Reply-To: "Klingon Language List" <tlhIngan-Hol@klingon.East.Sun.COM>
From: Will Martin <whm2m@uva.pcmail.virginia.edu>
To: "Klingon Language List" <tlhIngan-Hol@klingon.East.Sun.COM>
Date: Thu, 6 Jan 94 18:55:30 EST


> d'Armond (a real Cherokee)

     Awwwwriiiiiight!

     Me, too, but only in spirit and a little bit of blood. My mother's
father's grandmother was either Cherokee, or half Cherokee. That depends on
whether you choose to believe that she was the illegitimate child of a
Cherokee woman and one Dr. Wiggins, or that she was perhaps an infant slated
for "the Removal" who was given up by her parents for Dr. Wiggins to care
for, knowing that she would almost certainly not survive the Trail of Tears.

     Either way, I do not know from which clan she came, and given that the
Cherokee trace their lines through the women, I lost that line with the birth
of my grandfather. My choice is to believe that at the Removal, I had
ancestors at both ends of the bayonette. I seek to take in any wisdom that
this perspective offers me. I don't even have confirmation that it even
happened, (except for a grandfather who had very dark skin and high
cheekbones and a beautiful deep voice that loved to tell stories). It is a
story passed down by my mother which my uncles and aunts would prefer to keep
quiet or disclaim.

     I bought a pile of books and a set of tapes to learn the Cherokee
language just before I stumbled onto Klingon, but I didn't get the social
encouragement to learn the language that I've gotten with Klingon, so the
books sit waiting for my old age when I make the time to learn from them.

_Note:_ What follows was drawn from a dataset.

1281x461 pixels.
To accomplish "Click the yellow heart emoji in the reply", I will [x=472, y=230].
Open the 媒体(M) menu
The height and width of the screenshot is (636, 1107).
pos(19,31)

     I feel so sad for my Cherokee spirit. These people have hurt so much for
so long and they did nothing to earn the hurt. They lived among the trees and
fields like the animals they considered their brothers and sisters. They
ruled by consensus at the township level. They were more democratic than this
nation will ever be. They didn't have a chief until the Brittish king
assigned one so he would have less hassle exploiting the Cherokee for
deerskins in exchange for metal tools (primarily suited to kill more deer). I
do not live where the Cherokee families lived, though I do live where the
Cherokee men hunted deer in winter. It feels like home. The land feels like
home, deep to the bone.

     I do not speak with the voice of a guilt-ridden liberal white male. I am
both white and tsa-la-gi. I am sad that the life of that part of my people is
gone. I am sad that most American history books do not mention what are to me
the most significant events of 1838. I am sad that Andrew Jackson is on the
$20 bill, and my respect for Jefferson took a dramatic plunge when I
discovered that he was the architect of the policy of Removal. He purchased
the Louisiana Territory primarily to be a place to send the natives so that
all the East could belong to the whites. Never mind that the lands of the
West were already occupied...

     My white ancestors were greedy and stupid. Maturity is coming to this
race, but it comes slowly. If only their hearts were as "advanced" as the
technology so much of this society makes their own... They are Borg. And they
are as much of me as the tsa-la-gi.

     So tell me what it is like for YOU to be a real Cherokee. I am one only
in my dreams from reading books. "The Education of Little Tree" is NOT among
the authorities from which I have turned. I understand that it is a hoax.

     But no. You. What is is like for you?